This will leave you with the following type of log information:

Aug 13 14:42:07 srv1 IN=eth0 OUT= MAC=00:0c:29:8c:2b:6c:00:d0:02:eb:e8:0a:08:00 SRC=75.125.70.194 DST=XXX.XXX.XXX.XXX LEN=40 TOS=00 PREC=0×00 TTL=54 ID=9566 PROTO=TCP SPT=57144 DPT=445 SEQ=2770468863 ACK=0 WINDOW=512 SYN URGP=0

Aug 13 14:45:29 srv1 IN=eth0 OUT= MAC=00:0c:29:8c:2b:6c:00:d0:02:eb:e8:0a:08:00 SRC=75.125.70.194 DST=XXX.XXX.XXX.XXX LEN=40 TOS=00 PREC=0×00 TTL=55 ID=13702 PROTO=TCP SPT=58528 DPT=445 SEQ=1217789951 ACK=0 WINDOW=512 SYN URGP=0

You'll then be able to use standard tools such as awk or grep to pull data from this when you want to see what's going on on this system.
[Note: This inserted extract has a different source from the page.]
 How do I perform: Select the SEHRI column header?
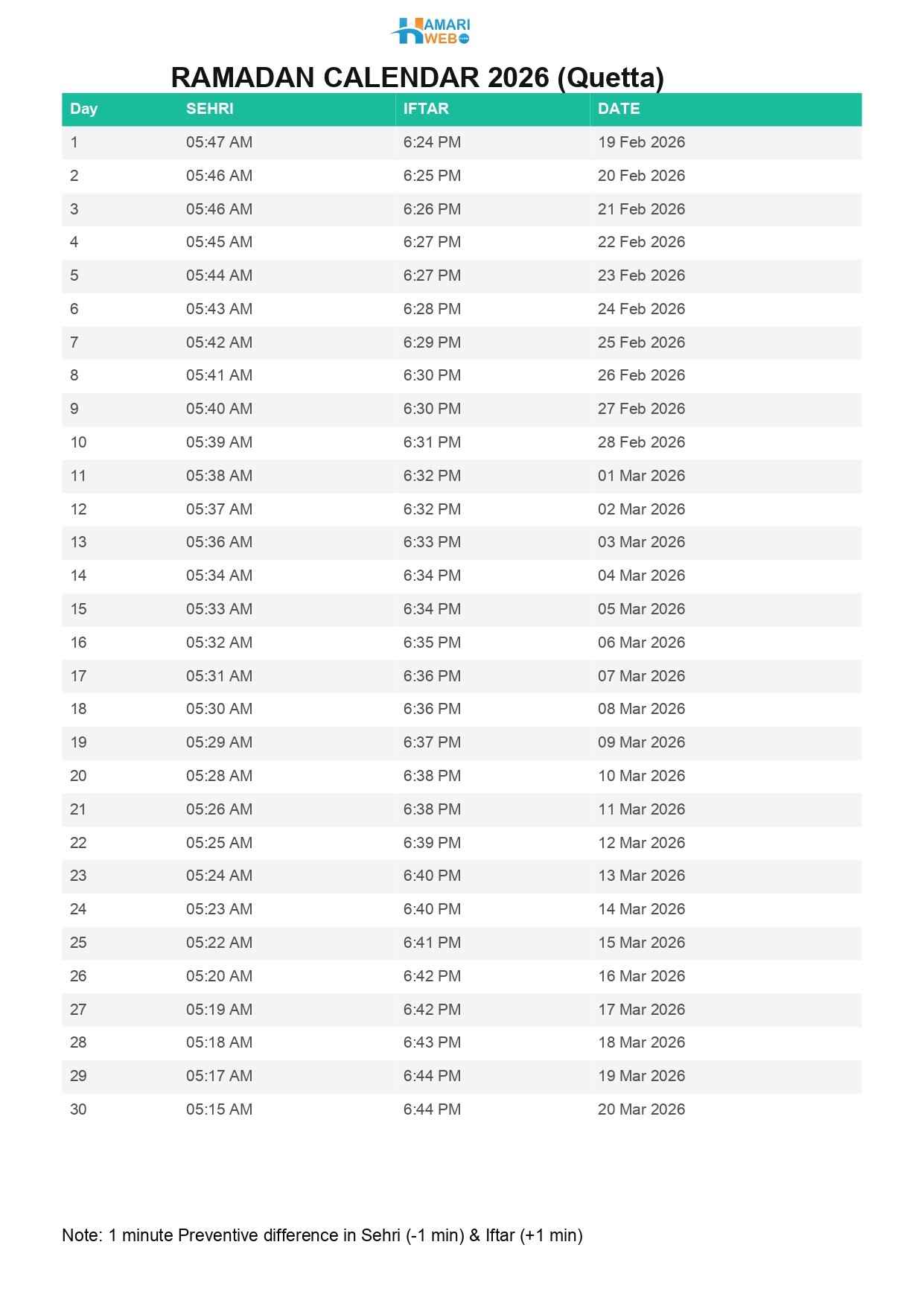209,109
2 rules such as these should log any "NEW" connections that are either incoming or outgoing. These will prefix the rules so that they're esaier to spot:

iptables -I INPUT -m state --state NEW -j LOG --log-prefix "New Connection: "
iptables -I OUTPUT -m state --state NEW -j LOG --log-prefix "New Connection: "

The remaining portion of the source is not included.